What inspires you most about the 19th century and the 1980s?
I feel like [it is] the eccentricity of both époques, especially in terms of pure freedom of sensual and sexual expression. However, vulgarity is the opposite of sensuality.
The 19th century also came with a sense of drape [sic], structure and fragility that appeals to me both in terms of liberal consciousness and aesthetic.
What do you think people can learn from these two periods?
Freedom, romance and independence. Most importantly, the freedom to invent and express your emotions through dress and allowing the wildness of imagination and values to have no limits.
If the 19th century was culturally rich and the 1980s recklessly casual, how would you describe the spirit of Paris in 2017?
I think we have gone beyond that at the moment. People don’t have to live in financial, social, sexual or racial limits in terms of accessibility.
Paris is great for this. It’s a city that accepts everything if you have the right attitude. Today, we live in a time of post-fashion, it’s less dictatorial and more independent. People project their own style, images, personal values as “brands” now through social media. Everybody is their own personal brand living in one very big and open world. Everything is accessible. It’s not a matter of being casual or culturally rich, we have so much information at our disposal that we are almost becoming curators of information, so style has become a mix of everything. It’s a kind of democratic style that is based less on wealth and exclusivity and more on attitude and the manner in which you project it.
Can you tell us more about your new collection? And how does it compare to those from the previous two years?
I am becoming more in tune with accepting sensuality as power. I am more comfortable with accepting fantasies without having to follow these norm-core or “real” trends while embracing venerability as a strength.
It is OK to live in your own little safe place and feel a sense of the bygone era through your clothes without feeling like you are in a costume. Silk is silk and softness is softness. Imperial fabrics are sublime.

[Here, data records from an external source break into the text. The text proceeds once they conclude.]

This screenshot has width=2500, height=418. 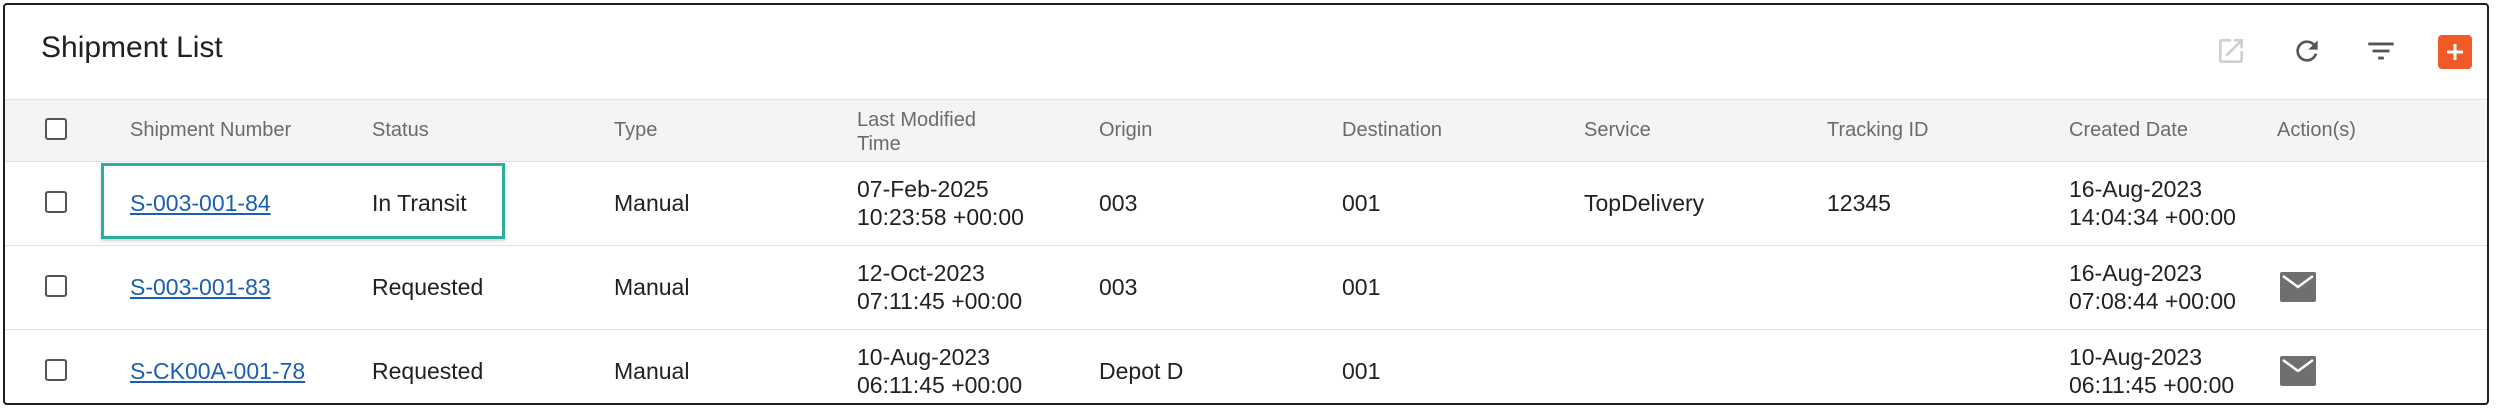 What do you see at coordinates (1644, 203) in the screenshot?
I see `service-cell: TopDelivery` at bounding box center [1644, 203].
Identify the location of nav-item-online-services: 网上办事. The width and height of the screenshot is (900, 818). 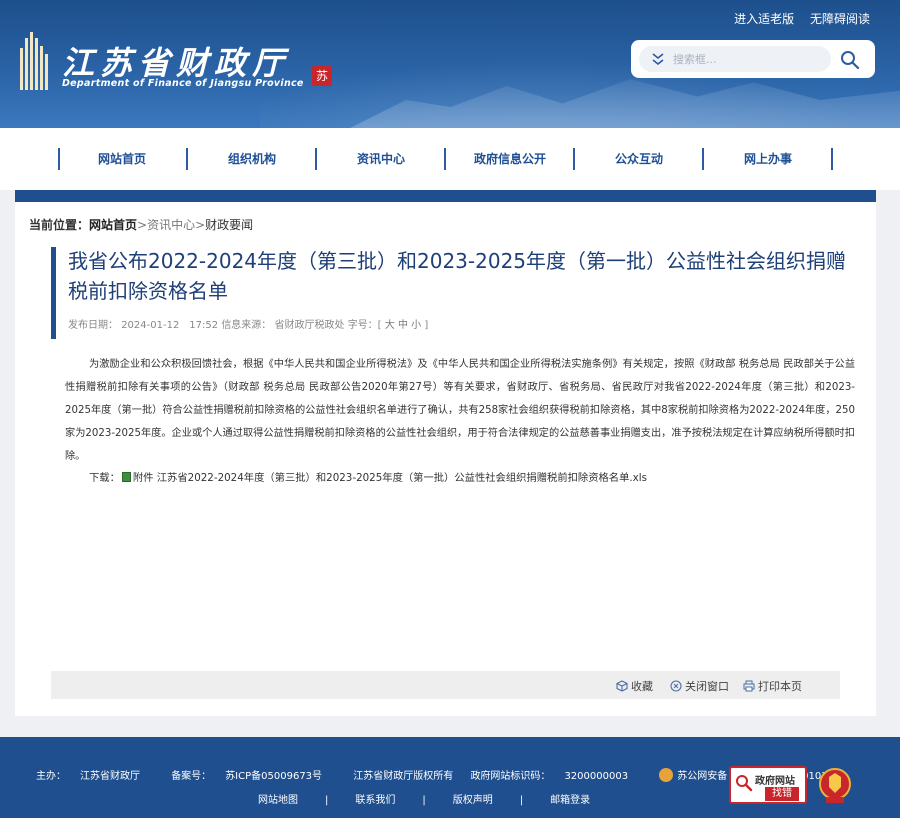
(768, 159).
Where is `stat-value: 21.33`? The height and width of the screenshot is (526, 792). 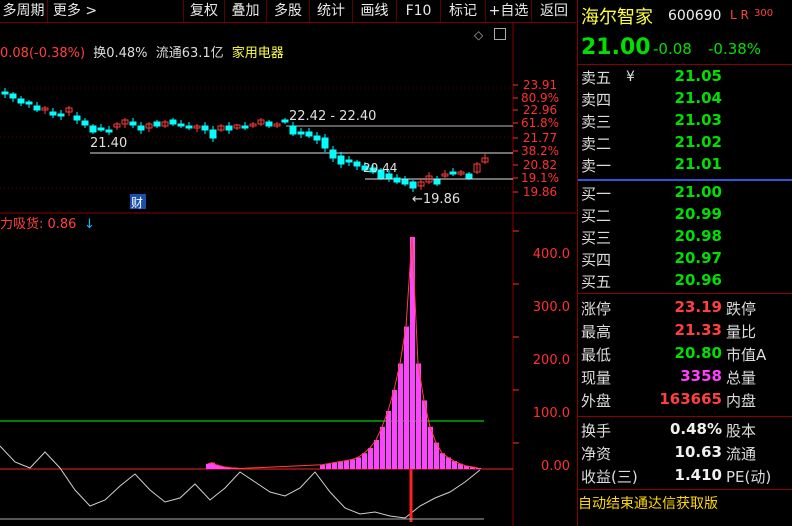 stat-value: 21.33 is located at coordinates (698, 330).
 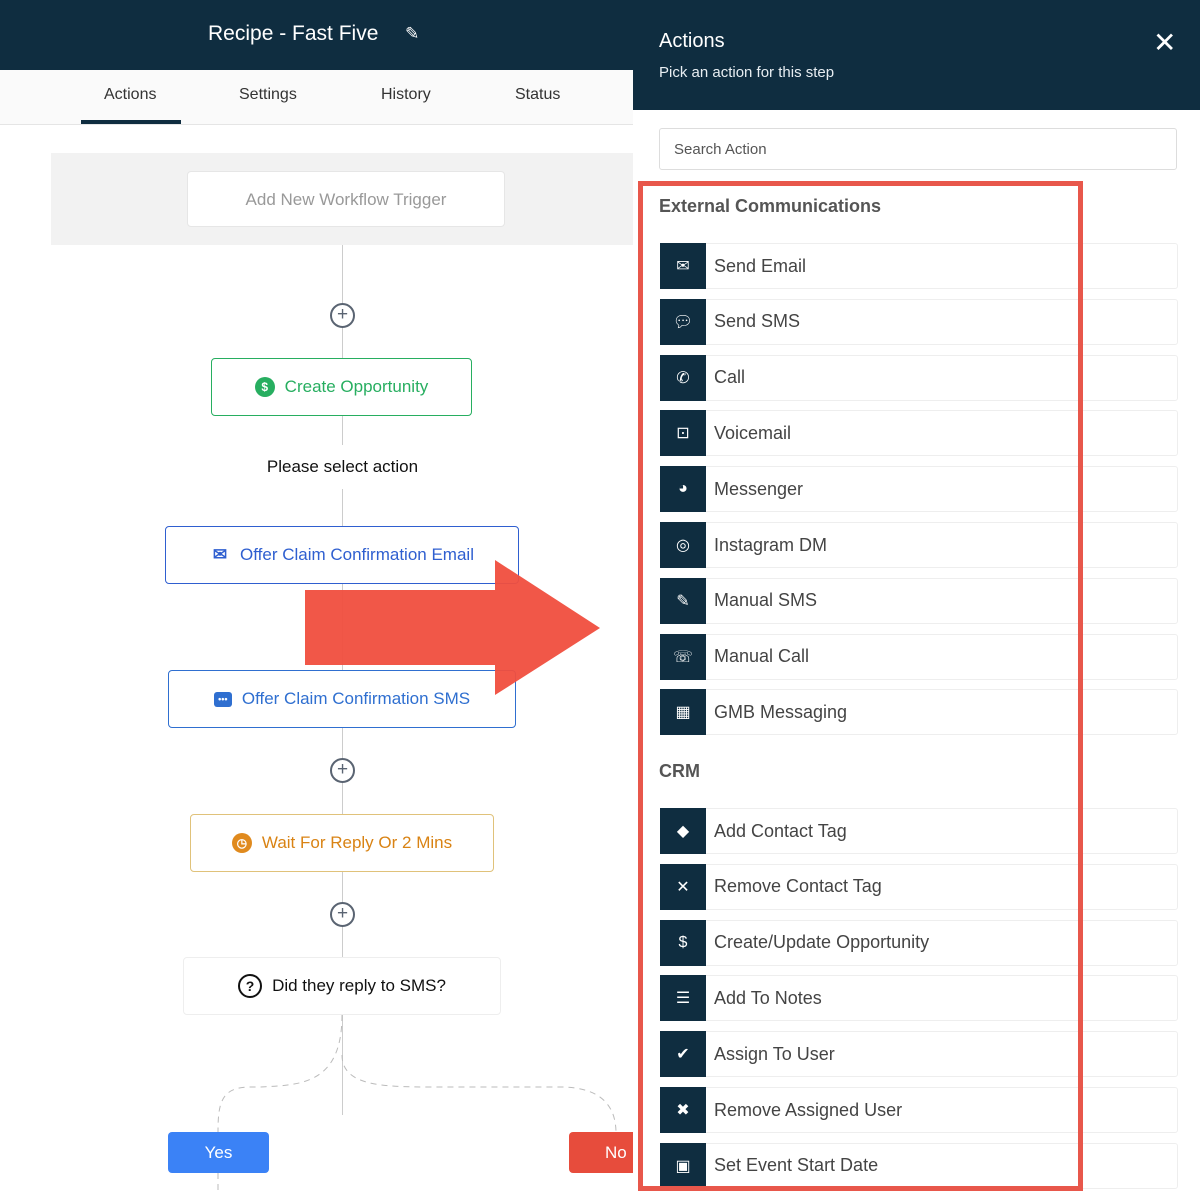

In terms of surface attitude, you can be street or minimal or this or that, but for me it’s about offering women a sense of luxury that is uncompromising in terms of feeling precious and delicate. All my collections are a process of growth, they are neither better nor worse, it’s all an unwritten path that I’m writing.

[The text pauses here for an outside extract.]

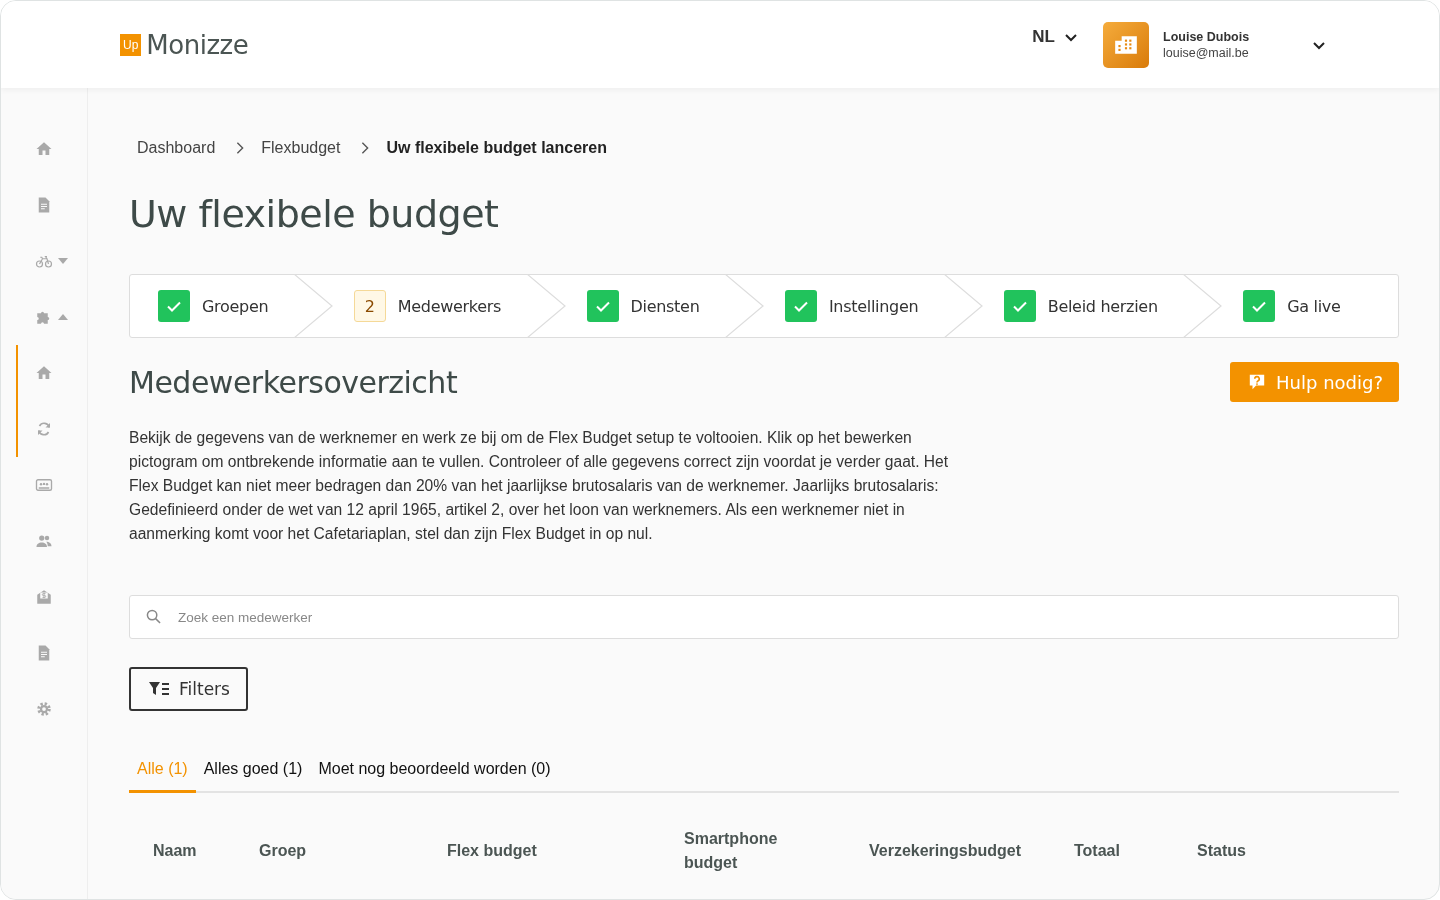  Describe the element at coordinates (314, 214) in the screenshot. I see `page-title: Uw flexibele budget` at that location.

Do you think people are more or less liberated now than they were during the Belle Époque and the 1980s? And how can clothing liberate us today?

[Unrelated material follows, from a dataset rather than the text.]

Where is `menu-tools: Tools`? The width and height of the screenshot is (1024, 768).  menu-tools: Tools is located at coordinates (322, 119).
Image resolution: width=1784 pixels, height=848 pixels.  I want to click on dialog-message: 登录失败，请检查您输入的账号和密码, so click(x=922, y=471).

In a way I do. I feel people are a little too concerned with popularity over creation. Liberty is something you have to fight for and not project. In the past, expression was something you did in reality, not something you did with your iPhone in your living room. On a more positive note, yes we are more liberated in terms of the obvious changes, like marriage equality, the increase of female rights etc..
If you wanted to party in Paris like it was the 19th century or the 1980s, where would you go?
Any garden. Gardens are very important to me because there is nothing like the sky. I come from a history of ancestors who were working in botanicals and agriculture, so it’s really a part of my DNA to be connected to nature. I feel that society has lost touch with free space. Paris works for me because we have not lost a sense of nature and the environment, especially as a global political leader in issues surrounding earth preservation. Gardens are eternal.